I am trying to write a feature to avoid the hyphenation of certain digraphs in Basque language (e.g. tx, tz, dd, tt...). Hyphenation plug-ins don't work very well for Basque and disconnecting those digraphs is considered unacceptable in a formal text. I thought it could be solved through localized substitutions (locl) of these combinations by their respective ligatures. Apparently I was wrong. Ligatures seem to substitute the digraphs at a presentation level, but they are still coded as two letters (which make sense on the other hand) and they remain subject to hyphenation when the edge of the column is close enough.
I also considered using wordjoiner (U2060) or zerowidthjoiner (200D) to keep the two letters together but a) It would involve a third glyph and I don't know if such substitution is posible (I mean, substituting two glyphs by three), and b) if the former is possible, would it remain the same word, a different word or two distinct words?
Comments
@Kent Lew
"rlig" does not solve the problem. Not in inDesign at least, which is the software we are using to test the font, and the one that will be more likely to be used by potential users here. It behaves the same way other kind of ligatures do in this respect.
@Kent Lew @John Hudson
I agree, this issue should be addressed at a character processing and line-layout level. There are actually some attempts but, besides not being reliable enough the range of software they cover is pretty short (e.g inDesign versions from CS6 on are not covered). I was looking for a provisional solution to circumvent a very common problem among graphic designers laying out Basque texts.

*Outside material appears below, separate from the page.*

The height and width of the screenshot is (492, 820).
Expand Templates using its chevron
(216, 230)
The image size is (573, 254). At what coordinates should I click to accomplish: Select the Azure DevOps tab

As John anticipated, the trick of inserting the wordjoiner U+2060 did not work. It seems the solution will have to come from the developers of the plug-ins and a good management and implementation of hyphenation dictionaries.
Anyway, thank you very much for your comprehensive and informative replays
Sounds pretty damn smart to me
I will definitely try and let you know the result :-) Many thanks!
Character style:
Paragraph style:
(As InDesign interface does not shows the whole GREP code, I copied it in red.)
The GREP code means: find a digraph (dd or ll or rr or ts or tt or tx or tz) preceeded by a vowel (?<=) and followed by a vowell (?=) and attribute the Nobreak style to it.
I build it supposng that digraphs in Basque are always preceeded and followed by vowels. If this is not true, the GREP code could be improved, but the idea is the same and so you don't need to edit the font.
Now, not being a native Basque speaker, I am uncertain how well it works in wider usage than I have done (everything gets run past editors and I don't always see the results of edits).
If you want a Zipped bundle, let me know and I can get it to you.
Mike
But then I tried something else. I made a stylistic set with much smaller letters. But the line breaks are calculated from the default glyphs and not from the shorter alternates. In my case, the stylistic alternates would have made the word fit the line easily bit it would still break. I know that this is very difficult to compute because the opentype feature changes the context that was is basis. But it is still disappointing.
The trick is to give both the default left letter glyph and the default hyphen extra wide right sidebearings.
I’m not sure how robust this method is in other applications, or what the optimum width of the super-wide glyphs should be.